Iraqi Army general (1942–2024)

Lieutenant General Salah Aboud Mahmoud (صلاح عبود محمود, 1942 – 21 June 2024) was an Iraqi military officer, best known for his role in the battles of Khafji and 73 Easting, during the Gulf War.

==Career==
On 29 January 1991, Mahmoud took part in battle with coalition forces to take control of the Saudi Arabian city of Khafji. Mahmoud also took part in the Iran–Iraq War of 1980–1988, along with the tank battle of 73 Easting in the Gulf War.

Mahmoud was appointed commander of the Iraqi Third Corps in the aftermath of the Iran–Iraq War, a regular process in the Iraqi military to ensure that former high-ranking officers did not pose a threat to the Ba'athist Iraqi government. He was later governor of Dhi Qar Province, a Shia province which had briefly been taken by the 1991 Iraqi uprising before it was brutally suppressed.

===1990s===
In December 1994, Major-General Wafiq Al-Samarrai defected to Jordan and called on officers to revolt against Saddam Hussein's government. Mahmoud was one of them he called on. He did not, and despite his connections to many of the purged officers he was never executed. Rather, he was gradually forced out of his government roles.

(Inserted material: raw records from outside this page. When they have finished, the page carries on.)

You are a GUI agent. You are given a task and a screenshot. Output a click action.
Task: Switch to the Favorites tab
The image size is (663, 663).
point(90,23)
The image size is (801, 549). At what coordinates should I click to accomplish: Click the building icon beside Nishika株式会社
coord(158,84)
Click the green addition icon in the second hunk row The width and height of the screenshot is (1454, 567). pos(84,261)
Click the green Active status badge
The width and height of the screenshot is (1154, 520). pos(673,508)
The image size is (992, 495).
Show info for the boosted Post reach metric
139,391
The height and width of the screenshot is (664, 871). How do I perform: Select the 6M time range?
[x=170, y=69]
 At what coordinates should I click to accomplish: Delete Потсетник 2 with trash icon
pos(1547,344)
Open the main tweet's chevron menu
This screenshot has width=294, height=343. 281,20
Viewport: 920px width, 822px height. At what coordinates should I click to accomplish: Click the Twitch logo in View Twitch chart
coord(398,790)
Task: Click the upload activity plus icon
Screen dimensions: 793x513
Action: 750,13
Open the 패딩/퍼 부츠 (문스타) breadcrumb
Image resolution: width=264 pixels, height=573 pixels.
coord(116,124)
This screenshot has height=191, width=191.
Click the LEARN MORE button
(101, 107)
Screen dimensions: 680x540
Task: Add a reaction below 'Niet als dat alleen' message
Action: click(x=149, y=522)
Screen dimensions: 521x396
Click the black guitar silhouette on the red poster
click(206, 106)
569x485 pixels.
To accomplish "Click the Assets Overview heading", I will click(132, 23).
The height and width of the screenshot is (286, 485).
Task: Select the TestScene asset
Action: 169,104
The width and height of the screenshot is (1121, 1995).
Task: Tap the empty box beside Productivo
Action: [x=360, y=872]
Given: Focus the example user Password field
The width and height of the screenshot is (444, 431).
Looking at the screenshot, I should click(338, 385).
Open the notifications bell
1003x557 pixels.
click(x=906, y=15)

President Hussein divided Iraq into four administrative regions in 1998. Many expected Mahmoud would be recalled to the military and appointed to the Central Euphrates governorship as governor Mizban Khadr al-Hadi had been dismissed. However this did not come to pass and Mizban was reinstated.

===Invasion of Iraq===
After the invasion of Iraq in March 2003, Mahmoud disappeared and had not been heard from or seen since until he died on 21 June 2024, at the age of 82. He was buried in the Sahab Islamic Cemetery in Amman, Jordan.